Castilian Left and the other parties are categorized as part of a major political movement known as Castilian nationalism. It defends the traditions and values from the rebels of the Castilian War of the Communities, so they call themselves "comuneros". As a group of Castilian nationalists, they also seek to unify the other Spanish Autonomous Communities of Cantabria, Castile y Leon, Castile-La Mancha, La Rioja, and Madrid. Izquierda Castellana constituted a definitive movement in Madrid by the year 2002, as a section of Izquierda Comunera, which also included the organizations Unidad Popular Castellana, YESCA (formerly known as Juventudes Castellanas Revolucionarias), Mujeres Castellanas and the Círculo Castellano de Toledo. The Communist Party of the Castilian People (a section of the Communist Party of the Peoples of Spain in the autonomous region of Castilla y León) joined on as part of Izquierda Castellana, but later left the organization.
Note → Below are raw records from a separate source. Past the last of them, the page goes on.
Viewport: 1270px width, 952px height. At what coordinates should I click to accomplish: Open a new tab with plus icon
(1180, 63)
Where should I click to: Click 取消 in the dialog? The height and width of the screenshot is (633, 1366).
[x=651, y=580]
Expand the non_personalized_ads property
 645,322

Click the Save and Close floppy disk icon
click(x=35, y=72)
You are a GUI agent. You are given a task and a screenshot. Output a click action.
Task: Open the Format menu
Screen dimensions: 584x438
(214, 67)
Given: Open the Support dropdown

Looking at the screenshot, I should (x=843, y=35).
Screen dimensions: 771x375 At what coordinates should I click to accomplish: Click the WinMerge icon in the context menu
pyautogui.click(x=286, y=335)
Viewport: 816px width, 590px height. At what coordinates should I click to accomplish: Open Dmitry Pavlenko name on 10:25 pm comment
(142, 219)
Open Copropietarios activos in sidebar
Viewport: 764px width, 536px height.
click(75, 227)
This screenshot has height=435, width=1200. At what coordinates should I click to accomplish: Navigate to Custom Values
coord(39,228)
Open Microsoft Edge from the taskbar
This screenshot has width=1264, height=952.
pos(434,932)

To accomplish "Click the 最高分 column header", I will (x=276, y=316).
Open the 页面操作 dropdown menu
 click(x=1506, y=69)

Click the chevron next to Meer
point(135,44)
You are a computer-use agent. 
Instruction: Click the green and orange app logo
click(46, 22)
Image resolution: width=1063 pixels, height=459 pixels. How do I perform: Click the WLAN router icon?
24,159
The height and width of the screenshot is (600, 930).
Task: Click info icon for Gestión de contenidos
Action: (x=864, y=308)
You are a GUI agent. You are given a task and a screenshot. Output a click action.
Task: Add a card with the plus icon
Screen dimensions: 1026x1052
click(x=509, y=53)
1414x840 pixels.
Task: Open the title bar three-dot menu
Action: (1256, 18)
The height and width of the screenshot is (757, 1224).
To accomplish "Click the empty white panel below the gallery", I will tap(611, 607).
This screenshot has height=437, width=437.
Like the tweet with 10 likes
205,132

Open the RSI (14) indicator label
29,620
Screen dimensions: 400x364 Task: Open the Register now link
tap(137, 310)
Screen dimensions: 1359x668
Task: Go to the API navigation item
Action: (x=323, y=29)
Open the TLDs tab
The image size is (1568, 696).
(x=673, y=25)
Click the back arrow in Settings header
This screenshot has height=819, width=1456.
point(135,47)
Izquierda Castellana also supports various nationalist movements around the world, such as those in the Basque Country, Palestine or Ireland, emphasizing a democratic perspective and the sovereignty of the working class.

==Ideology==

The goal of Izquierda Castellana is the attainment of what they call a united Castile, overcoming the current division of the Castilian "nation" between five autonomous regions (Cantabria, Castile and León, Madrid, La Rioja and Castile-La Mancha) and a comarca (Requena-Utiel in the Valencian Community). It emphasizes socialism, sovereignty and republicanism, principles it reaffirms each year on April 23, in a special ceremony in the municipality of Villalar de los Comuneros. This day is celebrated by Castilian nationalist organizations such as Izquierda Castellana and Tierra Comunera as the National Day of Castile, but officially it is the festivity of the autonomous region of Castile and León.

==Tierra Comunera==

A Castilian nationalist political party that seeks the defense of the rights and freedoms of the Castilian people, the constant exercise of their decision-making capacity, the progressive transformation of their society in order to achieve freedom and the preservation of their historical heritage, as the most valuable legacy to pass on to future generations. It currently does not assume a social, economic, and cultural role that defines Castile. It holds great value towards many aspects of the human nature, which includes cultural and environmental ideals, its production of raw materials of high quality, and most importantly, the existence of a political power at the service of its citizens, should allow the Castilian people build a society more prosperous and developed, that satisfaction appropriate to the needs of the people. As an organization that is fully committed to unify the Castilians amongst themselves and the rest of Spain, Tierra Comunera is responsible for multiple organized experiences that are developed by the people giving them continuity and gathering the best thing of all of them to plan a way that incorporates the illusion of all the persons and sectors that believe for a possible and united Castile.

==Yesca==

A Castilian youth organization that specialized in combat action that creates struggles by the Revolutionary Youth of their land: Castilla. Yesca arose from the militant representation that during the decade of the 90s and the early years of the new millennium that was carried out by the Revolutionary Youth Castilian. It was not simply a change of name but the natural evolution of the project after years of struggles and experiences of another step in the construction of a real Spanish organization qualified to give answers to the problems that they suffer as young. Yesca is committed to bring together people that want to real changes in society, fighting from the framework of the construction of Castile between everyone. It is something that traditionally ignite the spark; the symbolic name presents to us as what we aspire to be and a catalytic tool of ideas and actions that will lead us to kindle the flame of the social revolution, gender and national they need.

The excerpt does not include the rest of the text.